How to review a book? I keep returning to this perplexing question, allergic as I am to review models that demand you ought to do this or do that, or to represent the content of a book in such detail there is no point in reading it. I love reading reviews that entice me to read a book, without ruining the potential reading experience, that offer criticism for the sake of creating not breaking, an idea Virginia Woolf played with.
I think I am a gut reviewer who takes eons reading and writing. There are so many doors and windows, walls and sidepaths, stairways and stairwells, to experience along the way. Reviewing is a way of re-presenting a reading experience, of translating the moment where you drift and stall, ponder and puzzle, or the moment where you feel the poem and its ripple effects, or the way a truckload of questions might ferment, pleasingly. It can be so unexpected. Recently reading and reviewing Joan Fleming’s Song is Less and Katherine Rundell’s Why You Should Read Children’s Books: Even Though You Are So Old and Wise epitomised this for me. It also applies to the trove of children’s picture books I am currently reviewing on Poetry Box.
Reading a poem, is a sequence of diversions or hauntings, a soothing balm or disconcerting spike. The thought of holding a yardstick up to a poem with a provisional set of rules or entrenched poetry etiquette makes me feel nauseous. And yes, the book that captivates me, that fills me with reading joy, might infuriate you, leave you unsatisfied. Pick up a book and you activate your own version of it.
If it is a matter of getting a book, I think it is a matter of receiving it. This means opening arms wide to embrace what a poetry book might do. I am also drawn to review fiction and nonfiction on the blog so maybe Book Shelf seems a more apt label – but the blog’s origins are in poetry and it is still my aim to provide space and occasions for poetry in Aotearoa.
Poetry Shelf started out in response to a paucity of poetry reviews in Aotearoa. Today there are so many avenues for celebrating poetry, poetry books, poets and performances, both online and in print media: for example, Landfall-on-Line, Poetry NZ, The Listener, Starling, Kete Books, The Spin Off, the revitalised NZ Review of Books. Poetry makes innovative and crucial appearances at our literary festivals, the small ones and the big ones! Poetry communities get together and perform work, drawing together audiences in ways that are energised and inspiring.
The past year has been a tough road for me, as I recover from my bone marrow transplant and boulders surface along the way – but reading, writing and blogging have been such a crucial anchor. I am currently running on 8 tablespoons of energy a day which means I choose carefully what I do. I am no longer prompt at answering emails, and I only post one review a week tops. Ah, I have so many blog ideas that sit in the waiting room and I still have to get the series of place poems online.

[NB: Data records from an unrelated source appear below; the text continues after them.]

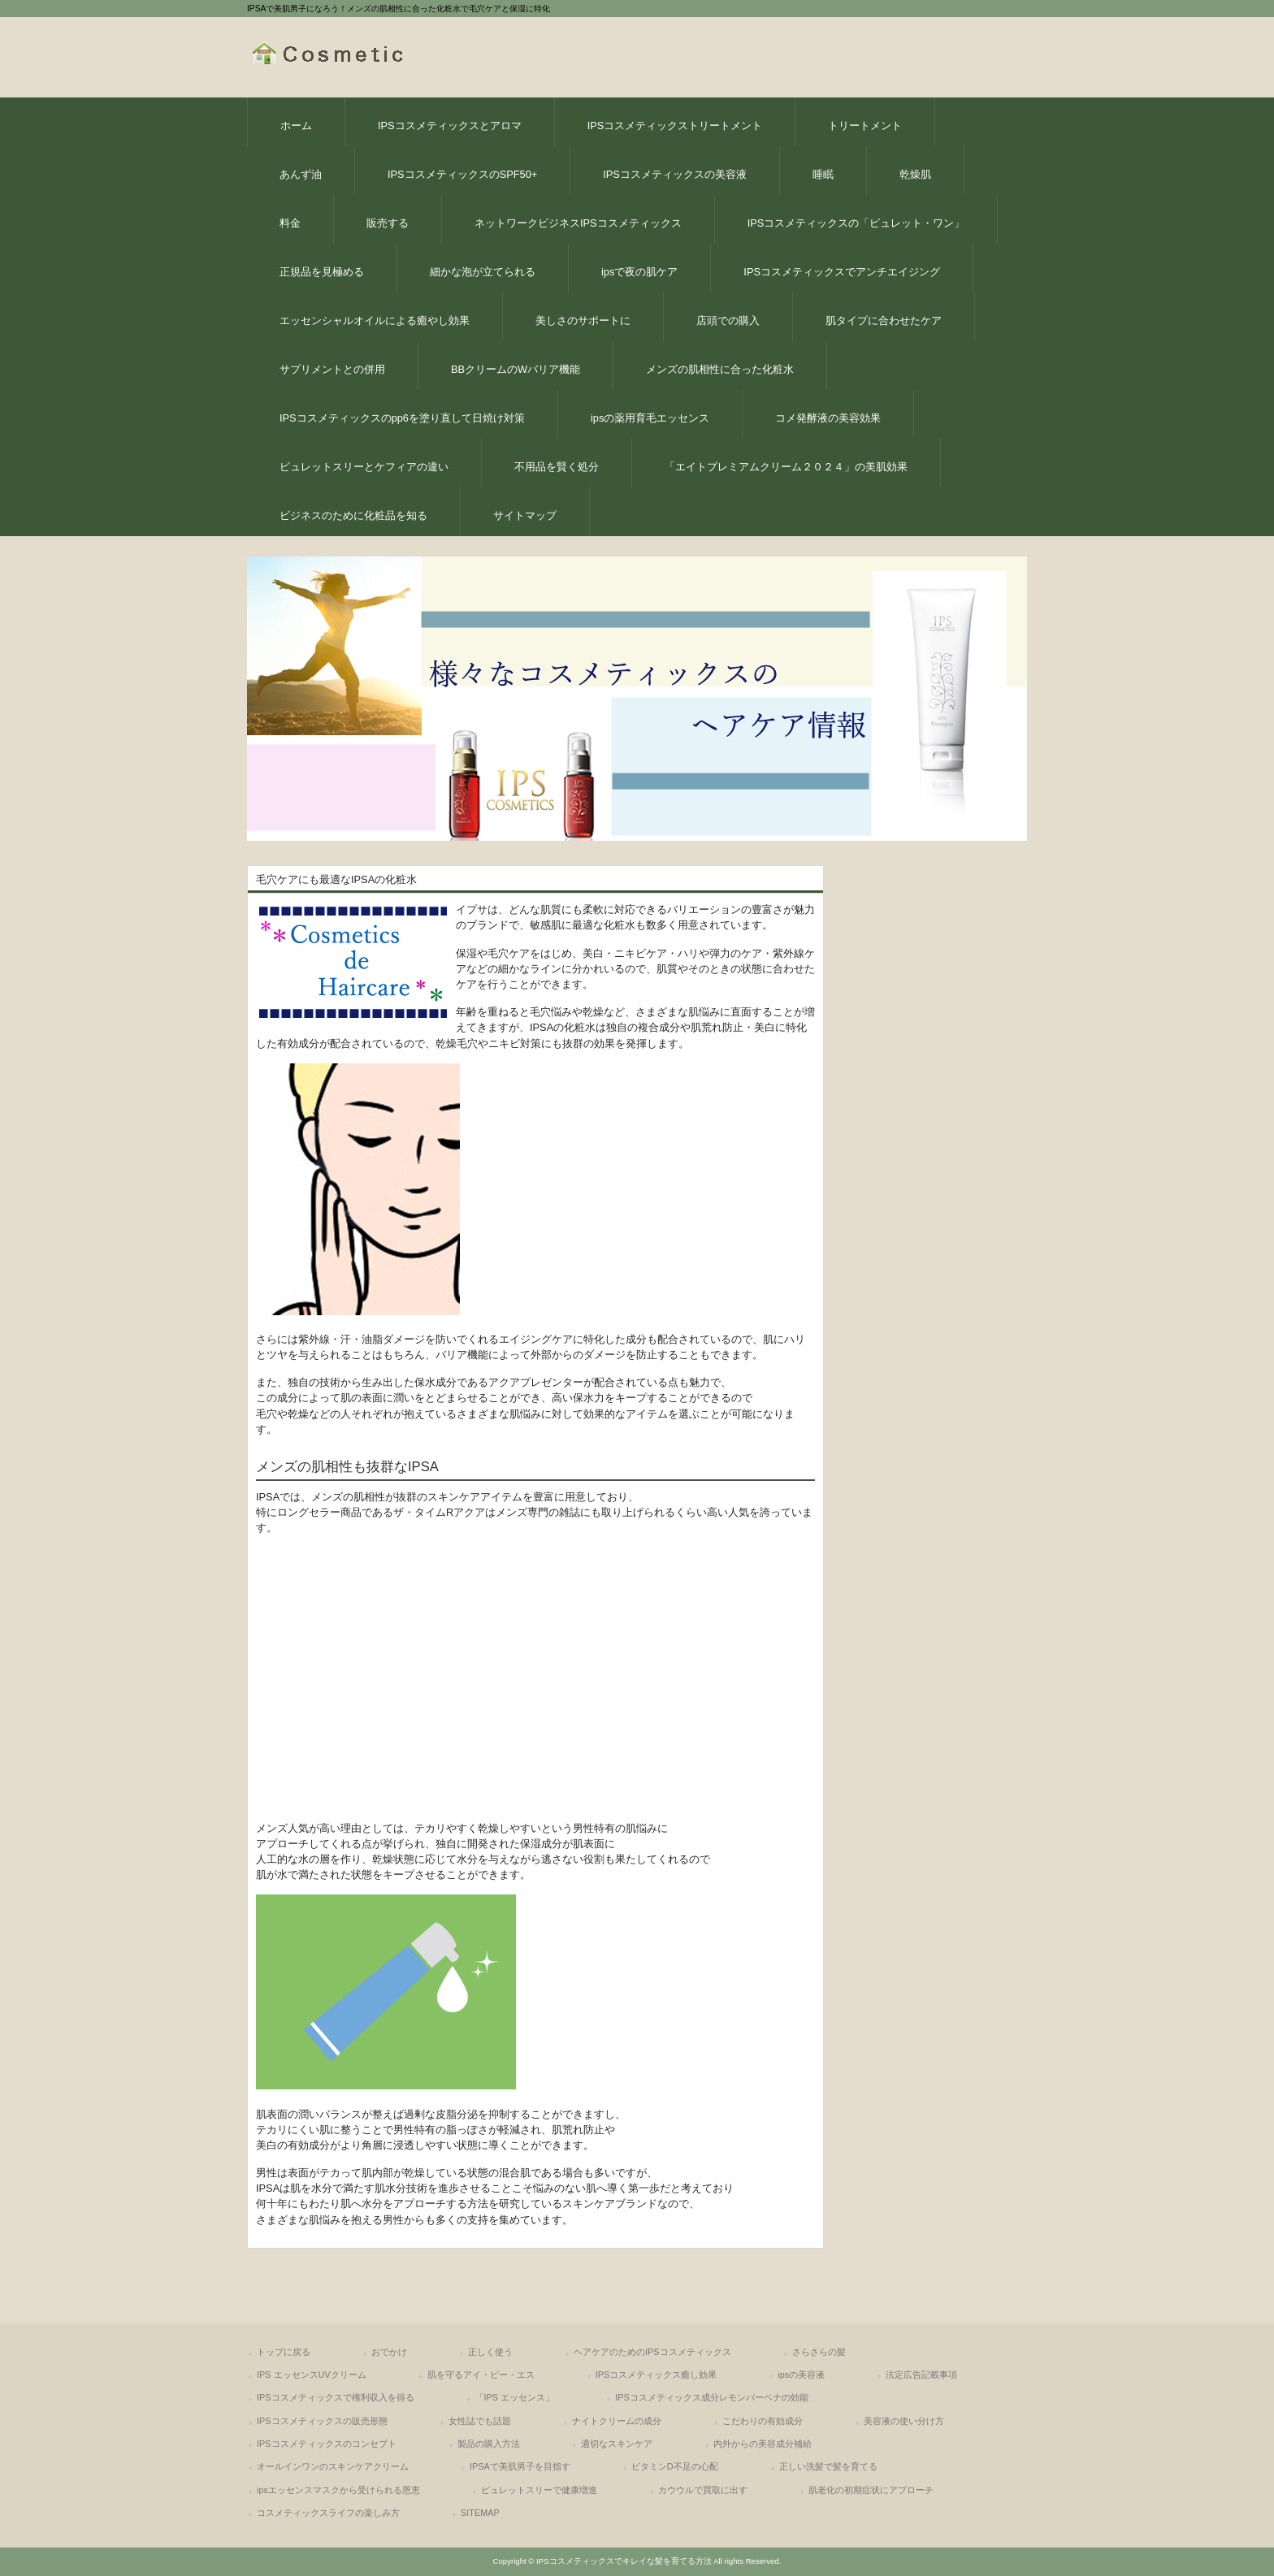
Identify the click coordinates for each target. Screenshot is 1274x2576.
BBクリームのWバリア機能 (515, 369)
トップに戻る (283, 2352)
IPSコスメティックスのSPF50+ (462, 174)
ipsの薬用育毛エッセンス (650, 418)
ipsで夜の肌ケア (639, 272)
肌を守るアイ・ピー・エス (481, 2374)
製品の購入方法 (488, 2443)
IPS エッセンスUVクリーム (311, 2374)
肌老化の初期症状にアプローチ (871, 2490)
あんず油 (301, 174)
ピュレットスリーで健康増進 (539, 2490)
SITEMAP (480, 2513)
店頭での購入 (728, 320)
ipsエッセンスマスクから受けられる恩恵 (338, 2490)
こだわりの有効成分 (762, 2421)
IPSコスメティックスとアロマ (450, 125)
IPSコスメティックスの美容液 (675, 174)
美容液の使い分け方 (904, 2421)
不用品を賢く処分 (556, 467)
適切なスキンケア (616, 2443)
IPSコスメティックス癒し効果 (656, 2374)
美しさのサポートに (582, 320)
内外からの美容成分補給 (762, 2443)
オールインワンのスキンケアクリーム (333, 2466)
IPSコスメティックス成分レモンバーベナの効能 (711, 2397)
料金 (290, 223)
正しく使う (490, 2352)
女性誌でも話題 (479, 2421)
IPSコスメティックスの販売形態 (322, 2421)
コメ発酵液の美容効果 (828, 418)
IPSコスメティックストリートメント (675, 125)
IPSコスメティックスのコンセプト (326, 2443)
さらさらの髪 (819, 2352)
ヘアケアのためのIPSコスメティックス (652, 2352)
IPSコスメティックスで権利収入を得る (335, 2397)
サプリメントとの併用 (332, 369)
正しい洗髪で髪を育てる (828, 2466)
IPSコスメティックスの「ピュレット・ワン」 (856, 223)
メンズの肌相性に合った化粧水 (720, 369)
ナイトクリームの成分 (616, 2421)
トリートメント (865, 125)
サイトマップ (525, 515)
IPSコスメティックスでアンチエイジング (841, 272)
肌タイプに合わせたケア (884, 320)
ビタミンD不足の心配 (674, 2466)
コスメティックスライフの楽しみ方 (328, 2513)
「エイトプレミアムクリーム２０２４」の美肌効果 (786, 467)
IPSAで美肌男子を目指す (520, 2466)
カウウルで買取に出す (703, 2490)
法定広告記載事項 (921, 2374)
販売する (387, 223)
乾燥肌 (915, 174)
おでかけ (389, 2352)
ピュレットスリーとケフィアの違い (364, 467)
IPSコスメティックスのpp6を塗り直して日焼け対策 (402, 418)
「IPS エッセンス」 (515, 2397)
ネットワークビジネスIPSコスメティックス (578, 223)
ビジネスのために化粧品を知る (353, 515)
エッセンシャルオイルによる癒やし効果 (375, 320)
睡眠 (823, 174)
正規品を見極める (322, 272)
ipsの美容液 (801, 2374)
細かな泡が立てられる (482, 272)
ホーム (296, 125)
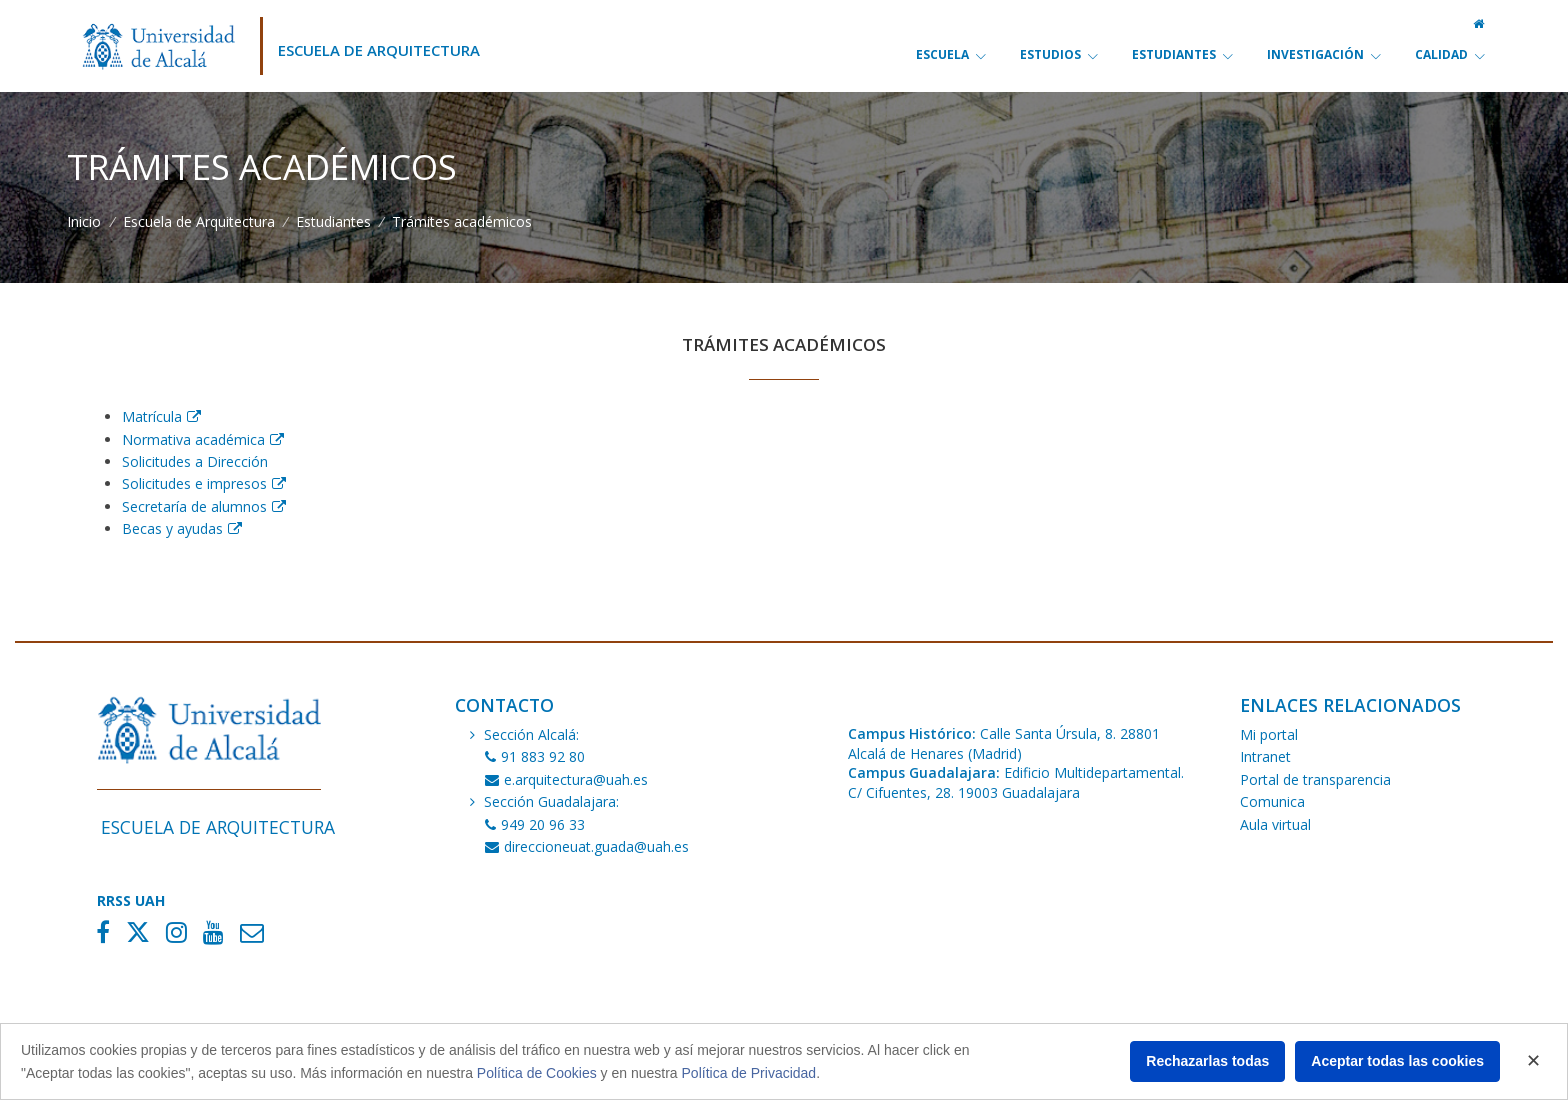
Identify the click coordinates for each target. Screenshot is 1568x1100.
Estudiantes (333, 221)
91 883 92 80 (535, 756)
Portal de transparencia (1315, 779)
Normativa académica (193, 439)
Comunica (1272, 801)
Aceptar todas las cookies (1397, 1061)
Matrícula (152, 416)
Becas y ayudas (172, 528)
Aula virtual (1275, 824)
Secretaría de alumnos (194, 506)
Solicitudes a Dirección (195, 461)
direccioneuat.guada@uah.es (587, 846)
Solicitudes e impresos (194, 483)
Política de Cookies (537, 1073)
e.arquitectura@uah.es (566, 779)
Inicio (84, 221)
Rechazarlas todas (1207, 1061)
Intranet (1265, 756)
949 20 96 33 (535, 824)
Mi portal (1269, 734)
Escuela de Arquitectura (379, 50)
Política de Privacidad (749, 1073)
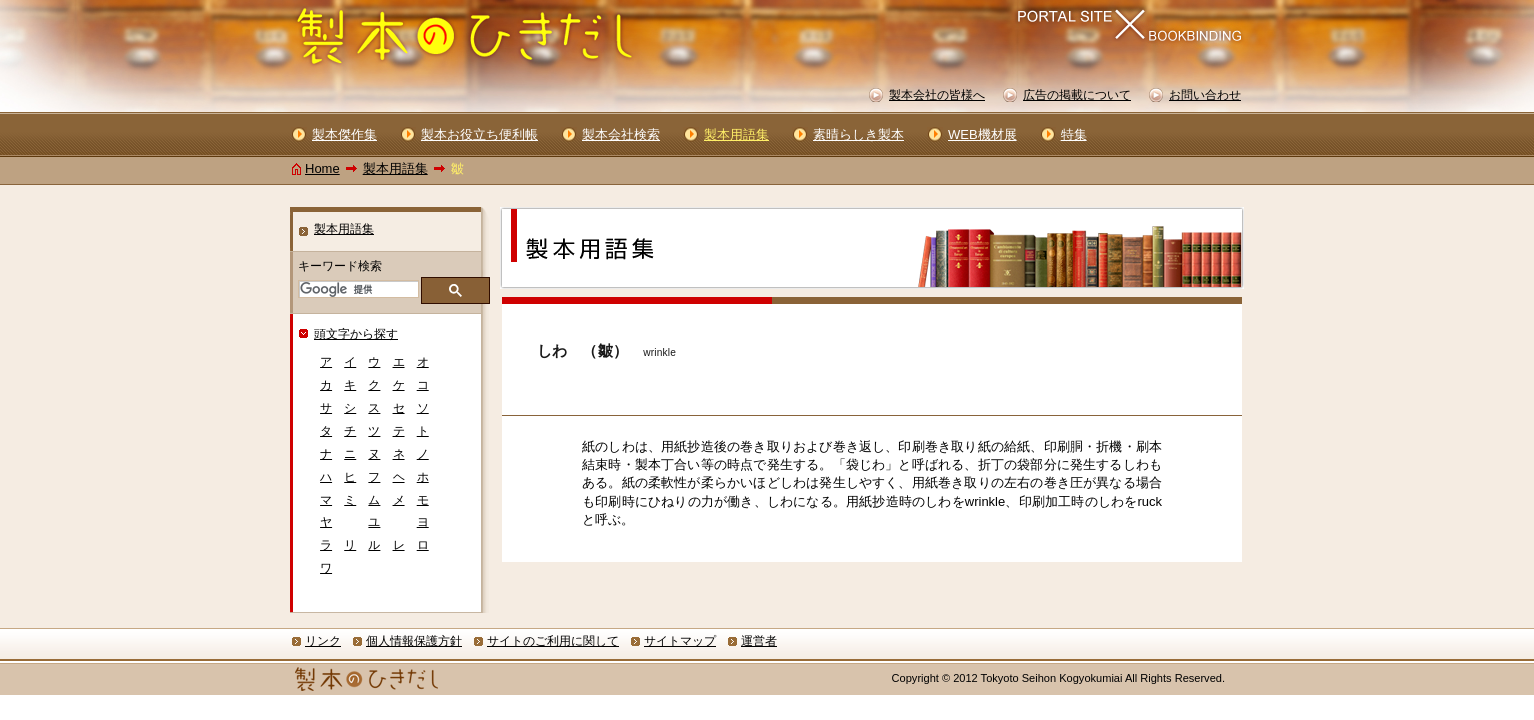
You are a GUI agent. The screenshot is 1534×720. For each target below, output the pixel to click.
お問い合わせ (1205, 95)
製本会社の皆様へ (937, 95)
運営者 (759, 641)
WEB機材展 (982, 134)
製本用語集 (395, 168)
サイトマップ (680, 641)
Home (322, 168)
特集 (1074, 134)
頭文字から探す (356, 334)
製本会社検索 (621, 134)
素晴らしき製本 (858, 134)
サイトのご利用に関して (553, 641)
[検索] (357, 289)
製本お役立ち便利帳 (479, 134)
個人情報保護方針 (414, 641)
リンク (323, 641)
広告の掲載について (1077, 95)
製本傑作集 (344, 134)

Sometimes I fill with despair and raging self doubt, maybe at a review I have just written or the enticing stack of books on my desk. Yet books, writing and blogging are a vital way of connecting with the world, with ideas, feelings, startle moments. A poem can pull you in so closely, so intimately, to inhabit a time or a place, it is transcendental. You rise above daily routines and you experience an uplift of body and spirit. Like an essential oil. This also works for me with reviews. I have read a few “lazy” reviews lately that have irritated me so much; badly written, as far from the book I have read as you can imagine, cribbing from publicity material, a seemingly scant history of reading widely, criticism for the sake of criticism rather than enhancing what fiction, poetry, writing can do within a vibrant range of styles, forms, subject matter, points-of-view.
I may not answer your emails – I am not yet using Poetry Shelf as a regular noticeboard – but slowly, step by step, small review by small review, featured poem by featured poem, I aim to furnish a space that demonstrates the width and breadth, the heart and lungs, the vital pulse of reading and writing poetry in Aotearoa. My blog is nothing without you, the reader, the writer, the fans of poetry, books, conversation. Thank you to everyone who helps make Poetry Shelf work as a community of voices.
I love your description of reviewing. All the best with managing your energy so that you can keep creating.